● WHAT IS NEEDED: Reproduce the listing below line for line, with no changes.

======== GIVEN RECORDS

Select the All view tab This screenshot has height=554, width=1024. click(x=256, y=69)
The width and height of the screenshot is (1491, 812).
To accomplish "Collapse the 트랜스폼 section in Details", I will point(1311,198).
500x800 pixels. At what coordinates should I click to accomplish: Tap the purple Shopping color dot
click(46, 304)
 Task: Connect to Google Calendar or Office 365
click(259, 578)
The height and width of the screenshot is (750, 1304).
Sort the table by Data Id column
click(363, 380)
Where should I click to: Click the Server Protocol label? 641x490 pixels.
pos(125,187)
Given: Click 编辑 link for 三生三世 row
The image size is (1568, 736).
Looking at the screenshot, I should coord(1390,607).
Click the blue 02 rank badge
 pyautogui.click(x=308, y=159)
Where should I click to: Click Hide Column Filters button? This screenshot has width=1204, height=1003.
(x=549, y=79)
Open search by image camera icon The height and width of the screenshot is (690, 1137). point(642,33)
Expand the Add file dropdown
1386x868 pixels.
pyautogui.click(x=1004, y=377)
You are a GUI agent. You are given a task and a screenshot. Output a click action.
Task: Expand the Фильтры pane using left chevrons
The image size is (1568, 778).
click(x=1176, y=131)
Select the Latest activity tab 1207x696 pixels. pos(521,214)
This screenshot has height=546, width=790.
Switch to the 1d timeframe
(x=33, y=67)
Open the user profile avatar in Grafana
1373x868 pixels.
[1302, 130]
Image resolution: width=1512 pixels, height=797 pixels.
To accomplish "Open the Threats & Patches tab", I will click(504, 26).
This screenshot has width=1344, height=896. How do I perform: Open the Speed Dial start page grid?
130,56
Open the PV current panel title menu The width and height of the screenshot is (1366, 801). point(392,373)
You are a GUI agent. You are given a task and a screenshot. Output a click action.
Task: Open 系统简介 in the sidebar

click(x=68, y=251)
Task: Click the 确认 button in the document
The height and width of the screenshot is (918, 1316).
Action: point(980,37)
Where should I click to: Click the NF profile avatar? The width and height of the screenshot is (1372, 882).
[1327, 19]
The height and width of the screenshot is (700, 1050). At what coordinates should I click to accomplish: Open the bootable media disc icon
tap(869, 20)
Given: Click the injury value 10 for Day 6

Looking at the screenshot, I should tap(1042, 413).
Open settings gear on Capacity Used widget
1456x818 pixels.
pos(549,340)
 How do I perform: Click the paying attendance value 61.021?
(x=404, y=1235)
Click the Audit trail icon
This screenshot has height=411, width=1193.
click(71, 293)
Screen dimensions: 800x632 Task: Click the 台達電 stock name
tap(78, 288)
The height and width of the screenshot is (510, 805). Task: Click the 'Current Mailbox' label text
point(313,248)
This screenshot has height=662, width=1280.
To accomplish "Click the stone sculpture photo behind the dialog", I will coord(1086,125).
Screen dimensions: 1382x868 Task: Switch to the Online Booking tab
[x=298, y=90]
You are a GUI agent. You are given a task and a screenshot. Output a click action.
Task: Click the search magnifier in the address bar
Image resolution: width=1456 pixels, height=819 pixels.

================

● COMPLETE RESPONSE:
Select the All view tab This screenshot has height=554, width=1024. click(x=256, y=69)
The width and height of the screenshot is (1491, 812).
To accomplish "Collapse the 트랜스폼 section in Details", I will point(1311,198).
500x800 pixels. At what coordinates should I click to accomplish: Tap the purple Shopping color dot
click(46, 304)
 Task: Connect to Google Calendar or Office 365
click(259, 578)
The height and width of the screenshot is (750, 1304).
Sort the table by Data Id column
click(363, 380)
Where should I click to: Click the Server Protocol label? 641x490 pixels.
pos(125,187)
Given: Click 编辑 link for 三生三世 row
The image size is (1568, 736).
Looking at the screenshot, I should coord(1390,607).
Click the blue 02 rank badge
 pyautogui.click(x=308, y=159)
Where should I click to: Click Hide Column Filters button? This screenshot has width=1204, height=1003.
(x=549, y=79)
Open search by image camera icon The height and width of the screenshot is (690, 1137). point(642,33)
Expand the Add file dropdown
1386x868 pixels.
pyautogui.click(x=1004, y=377)
You are a GUI agent. You are given a task and a screenshot. Output a click action.
Task: Expand the Фильтры pane using left chevrons
The image size is (1568, 778).
click(x=1176, y=131)
Select the Latest activity tab 1207x696 pixels. pos(521,214)
This screenshot has height=546, width=790.
Switch to the 1d timeframe
(x=33, y=67)
Open the user profile avatar in Grafana
1373x868 pixels.
[1302, 130]
Image resolution: width=1512 pixels, height=797 pixels.
To accomplish "Open the Threats & Patches tab", I will click(504, 26).
This screenshot has width=1344, height=896. How do I perform: Open the Speed Dial start page grid?
130,56
Open the PV current panel title menu The width and height of the screenshot is (1366, 801). point(392,373)
You are a GUI agent. You are given a task and a screenshot. Output a click action.
Task: Open 系统简介 in the sidebar

click(x=68, y=251)
Task: Click the 确认 button in the document
The height and width of the screenshot is (918, 1316).
Action: point(980,37)
Where should I click to: Click the NF profile avatar? The width and height of the screenshot is (1372, 882).
[1327, 19]
The height and width of the screenshot is (700, 1050). At what coordinates should I click to accomplish: Open the bootable media disc icon
tap(869, 20)
Given: Click the injury value 10 for Day 6

Looking at the screenshot, I should tap(1042, 413).
Open settings gear on Capacity Used widget
1456x818 pixels.
pos(549,340)
 How do I perform: Click the paying attendance value 61.021?
(x=404, y=1235)
Click the Audit trail icon
This screenshot has height=411, width=1193.
click(71, 293)
Screen dimensions: 800x632 Task: Click the 台達電 stock name
tap(78, 288)
The height and width of the screenshot is (510, 805). Task: Click the 'Current Mailbox' label text
point(313,248)
This screenshot has height=662, width=1280.
To accomplish "Click the stone sculpture photo behind the dialog", I will coord(1086,125).
Screen dimensions: 1382x868 Task: Switch to the Online Booking tab
[x=298, y=90]
You are a GUI agent. You are given a task and a screenshot. Output a click action.
Task: Click the search magnifier in the address bar
Image resolution: width=1456 pixels, height=819 pixels.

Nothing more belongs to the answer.